** Task **
The expected output is each line in the data below that includes the string "magnifier".

** Exercise input **

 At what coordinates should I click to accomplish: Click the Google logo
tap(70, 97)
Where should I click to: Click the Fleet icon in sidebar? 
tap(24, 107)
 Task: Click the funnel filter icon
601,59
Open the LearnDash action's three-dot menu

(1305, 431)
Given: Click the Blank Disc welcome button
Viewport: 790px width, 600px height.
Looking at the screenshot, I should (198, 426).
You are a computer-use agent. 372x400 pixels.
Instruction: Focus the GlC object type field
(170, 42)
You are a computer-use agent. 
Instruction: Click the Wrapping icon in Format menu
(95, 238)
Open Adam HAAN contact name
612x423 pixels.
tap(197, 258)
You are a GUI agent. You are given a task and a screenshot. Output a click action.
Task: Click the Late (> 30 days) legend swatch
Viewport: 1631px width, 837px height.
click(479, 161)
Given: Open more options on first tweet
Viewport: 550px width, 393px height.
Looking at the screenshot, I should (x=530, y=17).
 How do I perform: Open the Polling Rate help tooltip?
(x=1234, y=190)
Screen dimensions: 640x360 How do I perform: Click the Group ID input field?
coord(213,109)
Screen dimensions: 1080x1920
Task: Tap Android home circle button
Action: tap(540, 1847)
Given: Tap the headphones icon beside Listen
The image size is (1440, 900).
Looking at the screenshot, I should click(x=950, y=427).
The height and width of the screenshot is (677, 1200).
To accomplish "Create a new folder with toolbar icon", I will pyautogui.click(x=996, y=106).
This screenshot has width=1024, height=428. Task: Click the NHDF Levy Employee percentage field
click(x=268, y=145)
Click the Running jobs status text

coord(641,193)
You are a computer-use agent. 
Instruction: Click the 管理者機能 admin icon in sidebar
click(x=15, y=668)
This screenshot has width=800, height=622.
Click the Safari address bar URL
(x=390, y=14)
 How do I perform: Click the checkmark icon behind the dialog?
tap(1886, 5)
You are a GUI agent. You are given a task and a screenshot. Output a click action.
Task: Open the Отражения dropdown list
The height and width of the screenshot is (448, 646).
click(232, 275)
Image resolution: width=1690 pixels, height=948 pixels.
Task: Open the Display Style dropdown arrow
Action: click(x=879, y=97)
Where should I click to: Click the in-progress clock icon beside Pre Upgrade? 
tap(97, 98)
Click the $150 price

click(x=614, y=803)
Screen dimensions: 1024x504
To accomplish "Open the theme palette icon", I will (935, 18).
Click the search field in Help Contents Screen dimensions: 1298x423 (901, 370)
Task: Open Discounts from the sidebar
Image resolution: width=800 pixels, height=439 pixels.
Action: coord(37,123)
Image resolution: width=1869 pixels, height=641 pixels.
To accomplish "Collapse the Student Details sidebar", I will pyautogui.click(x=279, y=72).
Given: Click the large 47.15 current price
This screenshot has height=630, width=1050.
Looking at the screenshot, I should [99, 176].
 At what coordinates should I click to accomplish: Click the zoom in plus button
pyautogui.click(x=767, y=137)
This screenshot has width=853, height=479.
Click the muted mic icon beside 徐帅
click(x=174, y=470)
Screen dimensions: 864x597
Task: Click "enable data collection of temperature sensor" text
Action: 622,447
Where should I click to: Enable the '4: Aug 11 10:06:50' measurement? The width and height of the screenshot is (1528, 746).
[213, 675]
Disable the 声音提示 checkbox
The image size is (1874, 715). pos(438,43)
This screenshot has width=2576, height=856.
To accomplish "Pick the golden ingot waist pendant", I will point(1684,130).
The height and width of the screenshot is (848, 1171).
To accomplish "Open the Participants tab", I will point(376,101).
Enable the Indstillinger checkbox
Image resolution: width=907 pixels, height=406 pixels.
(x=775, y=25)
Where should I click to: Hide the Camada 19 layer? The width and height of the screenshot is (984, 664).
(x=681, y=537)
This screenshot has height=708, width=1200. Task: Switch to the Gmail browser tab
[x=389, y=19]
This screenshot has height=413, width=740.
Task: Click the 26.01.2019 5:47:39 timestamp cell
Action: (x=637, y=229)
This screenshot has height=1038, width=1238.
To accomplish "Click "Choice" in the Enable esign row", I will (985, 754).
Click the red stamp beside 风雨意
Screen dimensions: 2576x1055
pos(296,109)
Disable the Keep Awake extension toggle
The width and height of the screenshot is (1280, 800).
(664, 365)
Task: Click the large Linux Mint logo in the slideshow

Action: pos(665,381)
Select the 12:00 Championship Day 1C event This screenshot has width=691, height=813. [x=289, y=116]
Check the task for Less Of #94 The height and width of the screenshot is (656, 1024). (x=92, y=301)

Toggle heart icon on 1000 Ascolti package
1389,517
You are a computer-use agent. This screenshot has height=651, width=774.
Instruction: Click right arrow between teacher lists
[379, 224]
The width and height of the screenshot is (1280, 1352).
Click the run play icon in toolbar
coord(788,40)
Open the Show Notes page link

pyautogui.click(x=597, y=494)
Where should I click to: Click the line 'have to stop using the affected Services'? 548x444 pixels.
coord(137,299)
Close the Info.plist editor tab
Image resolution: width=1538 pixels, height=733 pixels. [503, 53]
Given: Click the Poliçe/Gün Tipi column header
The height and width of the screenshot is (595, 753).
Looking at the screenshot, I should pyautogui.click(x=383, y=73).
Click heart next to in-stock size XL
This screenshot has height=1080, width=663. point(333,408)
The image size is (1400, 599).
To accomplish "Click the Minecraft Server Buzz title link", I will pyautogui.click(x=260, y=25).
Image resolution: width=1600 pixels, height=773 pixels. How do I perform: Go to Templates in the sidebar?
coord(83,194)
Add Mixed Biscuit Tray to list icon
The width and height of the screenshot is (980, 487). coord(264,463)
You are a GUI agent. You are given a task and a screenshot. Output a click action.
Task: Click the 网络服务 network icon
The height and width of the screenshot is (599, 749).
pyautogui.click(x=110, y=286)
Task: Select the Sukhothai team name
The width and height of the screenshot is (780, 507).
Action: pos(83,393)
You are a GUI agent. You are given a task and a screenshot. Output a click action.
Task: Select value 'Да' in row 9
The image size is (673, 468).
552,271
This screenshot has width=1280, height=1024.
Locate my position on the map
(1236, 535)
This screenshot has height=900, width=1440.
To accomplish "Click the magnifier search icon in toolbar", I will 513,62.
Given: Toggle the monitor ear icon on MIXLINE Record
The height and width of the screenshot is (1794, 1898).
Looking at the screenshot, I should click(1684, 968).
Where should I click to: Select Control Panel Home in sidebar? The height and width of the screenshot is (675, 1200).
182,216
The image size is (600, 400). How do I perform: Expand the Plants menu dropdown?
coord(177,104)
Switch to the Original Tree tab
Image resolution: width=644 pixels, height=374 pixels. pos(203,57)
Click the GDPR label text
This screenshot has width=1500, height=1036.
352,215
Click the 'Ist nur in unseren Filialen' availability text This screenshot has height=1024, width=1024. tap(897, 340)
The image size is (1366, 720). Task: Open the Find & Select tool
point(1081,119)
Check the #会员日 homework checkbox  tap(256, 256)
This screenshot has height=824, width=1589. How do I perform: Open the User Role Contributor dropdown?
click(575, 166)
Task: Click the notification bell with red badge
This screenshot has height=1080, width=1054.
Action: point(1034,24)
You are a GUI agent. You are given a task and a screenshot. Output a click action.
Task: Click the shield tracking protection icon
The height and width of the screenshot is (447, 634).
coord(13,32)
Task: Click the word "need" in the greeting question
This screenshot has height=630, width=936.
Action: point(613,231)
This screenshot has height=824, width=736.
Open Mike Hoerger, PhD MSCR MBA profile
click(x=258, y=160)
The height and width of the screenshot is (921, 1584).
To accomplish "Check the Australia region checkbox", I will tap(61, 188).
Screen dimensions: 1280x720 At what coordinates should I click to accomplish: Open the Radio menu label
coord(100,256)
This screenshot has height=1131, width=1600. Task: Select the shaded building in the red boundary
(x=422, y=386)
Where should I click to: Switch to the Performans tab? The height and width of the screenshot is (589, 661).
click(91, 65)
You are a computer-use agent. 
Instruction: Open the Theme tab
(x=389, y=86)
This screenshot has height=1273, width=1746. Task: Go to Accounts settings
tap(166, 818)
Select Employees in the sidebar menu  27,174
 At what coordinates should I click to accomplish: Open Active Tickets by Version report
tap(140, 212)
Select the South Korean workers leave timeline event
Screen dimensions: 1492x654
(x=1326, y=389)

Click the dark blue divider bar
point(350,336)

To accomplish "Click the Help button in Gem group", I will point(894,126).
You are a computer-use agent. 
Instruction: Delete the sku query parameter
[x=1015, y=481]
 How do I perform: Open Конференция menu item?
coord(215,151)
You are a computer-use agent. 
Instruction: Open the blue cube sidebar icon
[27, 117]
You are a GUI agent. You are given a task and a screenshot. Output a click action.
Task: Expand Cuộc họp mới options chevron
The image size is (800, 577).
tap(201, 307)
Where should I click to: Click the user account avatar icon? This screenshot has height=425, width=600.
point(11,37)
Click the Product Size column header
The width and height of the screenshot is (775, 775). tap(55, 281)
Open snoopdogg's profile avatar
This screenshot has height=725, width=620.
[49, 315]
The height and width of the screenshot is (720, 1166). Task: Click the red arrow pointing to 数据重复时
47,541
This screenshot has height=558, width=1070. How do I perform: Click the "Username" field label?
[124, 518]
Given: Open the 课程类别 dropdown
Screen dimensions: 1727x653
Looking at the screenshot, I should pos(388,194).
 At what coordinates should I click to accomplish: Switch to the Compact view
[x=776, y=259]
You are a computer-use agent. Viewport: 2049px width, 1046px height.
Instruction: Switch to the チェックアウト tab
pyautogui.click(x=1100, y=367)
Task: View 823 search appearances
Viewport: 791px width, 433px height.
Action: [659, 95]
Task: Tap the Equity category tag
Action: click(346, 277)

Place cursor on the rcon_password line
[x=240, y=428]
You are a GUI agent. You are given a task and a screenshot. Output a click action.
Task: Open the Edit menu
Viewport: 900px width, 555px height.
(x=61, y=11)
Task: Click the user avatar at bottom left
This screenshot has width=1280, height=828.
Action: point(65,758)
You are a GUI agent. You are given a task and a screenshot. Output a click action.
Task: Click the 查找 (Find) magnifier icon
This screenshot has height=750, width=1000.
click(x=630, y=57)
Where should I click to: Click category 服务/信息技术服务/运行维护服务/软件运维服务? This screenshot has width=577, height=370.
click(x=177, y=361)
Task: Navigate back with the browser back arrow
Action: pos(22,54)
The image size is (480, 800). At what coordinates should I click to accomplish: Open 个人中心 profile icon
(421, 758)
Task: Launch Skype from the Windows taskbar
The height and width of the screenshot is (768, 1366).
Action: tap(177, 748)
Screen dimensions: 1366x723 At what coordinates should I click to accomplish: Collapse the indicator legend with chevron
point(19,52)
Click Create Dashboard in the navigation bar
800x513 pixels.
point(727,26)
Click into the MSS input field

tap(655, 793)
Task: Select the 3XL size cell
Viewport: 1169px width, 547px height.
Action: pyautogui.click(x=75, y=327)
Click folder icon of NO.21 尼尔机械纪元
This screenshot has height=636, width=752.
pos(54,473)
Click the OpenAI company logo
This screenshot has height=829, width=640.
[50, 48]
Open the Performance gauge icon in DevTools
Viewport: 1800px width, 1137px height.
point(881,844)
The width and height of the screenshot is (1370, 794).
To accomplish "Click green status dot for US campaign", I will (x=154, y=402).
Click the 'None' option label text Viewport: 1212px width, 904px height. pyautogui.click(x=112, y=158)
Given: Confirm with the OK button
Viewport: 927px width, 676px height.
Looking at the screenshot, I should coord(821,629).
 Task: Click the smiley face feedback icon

** Written solution **
To accomplish "Click the magnifier search icon in toolbar", I will 513,62.
Task: Click the 查找 (Find) magnifier icon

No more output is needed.